A meta-analysis comparing injuries on artificial turf and natural grass found that the overall injury rate was similar, but the types of injuries varied. Non-contact injuries like ACL tears were more common on artificial turf, while muscle strains were more frequent on natural grass, as an example.

Nutrition Guidance Essentials For Women

Appropriate nutrition supports female soccer players’ performance and recovery. Proper portion sizes are essential to meet calorie needs. Planning meals simplifies grocery shopping and cooking.

Consume carbohydrates for energy from whole grains, fruits, and vegetables. Lean protein sources like chicken, fish, tofu, and eggs aid 

muscle repair. For balanced meals, include healthy fats from nuts, avocados, and olive oil. Drink water to stay hydrated.

After workouts:

  1. Consider yogurt, fruit, or protein bars as snacks.
  2. Aim for three balanced meals and two snacks daily.
  3. Portion plates with 1/2 vegetables, 1/4 protein, and 1/4 carbohydrates.

During games, replenish with sports drinks or other electrolyte options and energy bars if you’re feeling low on fuel. Consume pre-game meals that combine complex carbohydrates and lean protein 2-3 hours before kickoff. Consistency in meal patterns is beneficial as the body adapts to routines.

With diligent meal preparation, you’ll have adequate fuel to maintain energy levels throughout a match.

Mental Toughness Strategies For Women

A resilient perspective helps female soccer players navigate the physical and mental rigors of the sport. Mindset coaching that promotes a positive, growth-focused approach to challenges can be beneficial.

Visualization exercises allow players to mentally prepare for success by vividly imagining desired outcomes. Build confidence through affirmations and recalling past achievements, as self-belief fuels peak performance. Manage anxiety by incorporating deep breathing techniques and reframing stressors as opportunities.

Specific, measurable, achievable, relevant, and time-bound (SMART) goal setting provides a structured approach to skill development and tactical mastery.

Visualize yourself scoring the winning penalty with composure. Then, reinforce it through mental rehearsal. Positive self-talk fosters a determined mindset. If feeling nervous before an important match, reframe it as ‘I am energized to give my best effort.’

With a focused yet adaptable mindset, players can outperform opponents through superior mental toughness. As the saying goes, ‘Whether you believe you can or believe you cannot, you’re correct.’ Adopt a mindset that aligns with your goals and aspirations.

Frequently Asked Questions

How Do I Motivate Myself for Consistent Soccer Training?

Establish realistic objectives and monitor your development. Partner with someone who can hold you accountable and keep you motivated, like one of your teammates. Celebrate your accomplishments.

How Can I Balance Soccer Training With Work/Family Life?

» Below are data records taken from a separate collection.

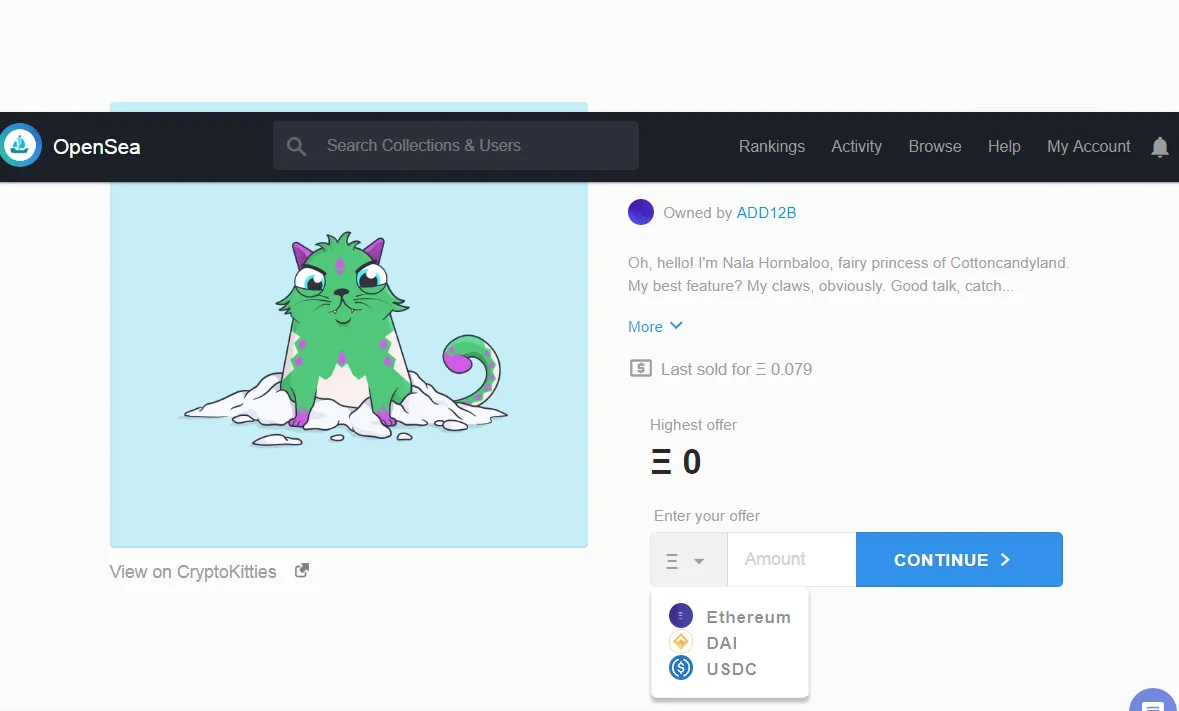Image resolution: width=1179 pixels, height=711 pixels.
Task: Click the search magnifier icon
Action: pyautogui.click(x=296, y=147)
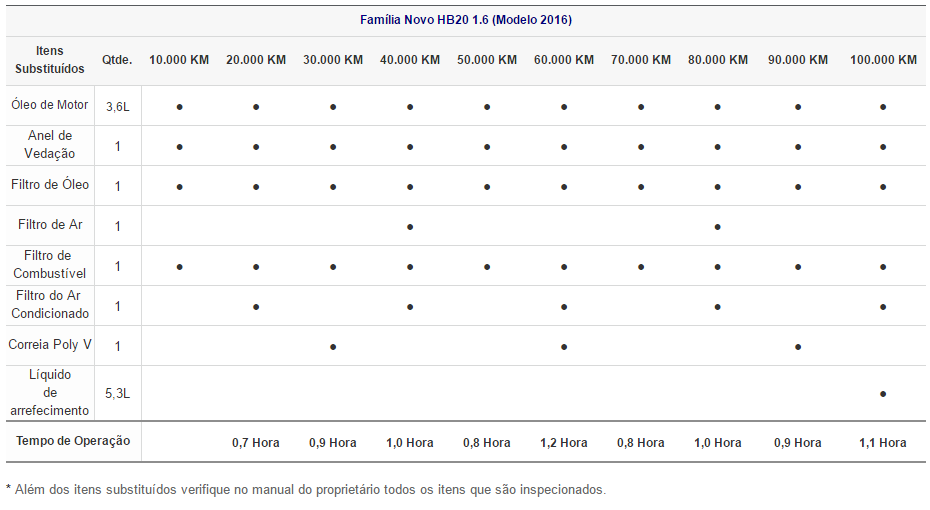The image size is (930, 510).
Task: Click the Líquido de arrefecimento dot at 100.000 KM
Action: click(x=883, y=394)
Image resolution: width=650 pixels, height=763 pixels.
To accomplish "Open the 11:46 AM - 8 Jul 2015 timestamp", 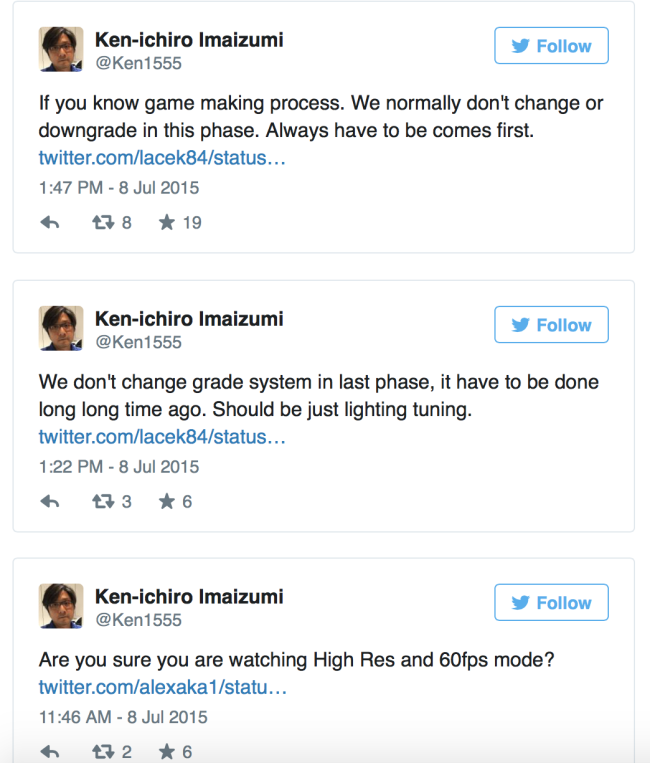I will (123, 717).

Balancing soccer training with work and family requires disciplined time allocation, prioritization skills, and understanding from loved ones. Establish reasonable expectations by planning, communicating openly, and adjusting schedules when necessary. Also remind yourself this is both a mental and physical benefit to yourself.

Are There Any Age-Specific Modifications Needed for Older Women Soccer Players?

For older women soccer players, prioritize injury prevention through appropriate warm-ups and cool-downs. Incorporate flexibility exercises to maintain mobility. Adjust aerobic training based on individual fitness levels. Implement recovery protocols like active rest and massage. Tailor training volume and intensity according to your specific capabilities and needs. You’ll probably want to avoid things like slide tackling as you get older.

What Are the Best Pre-Game Warm-Up Routines for Women Soccer Players?

An effective warm-up routine should incorporate dynamic stretches and exercises targeting hip flexibility, muscle activation, and overall body preparation.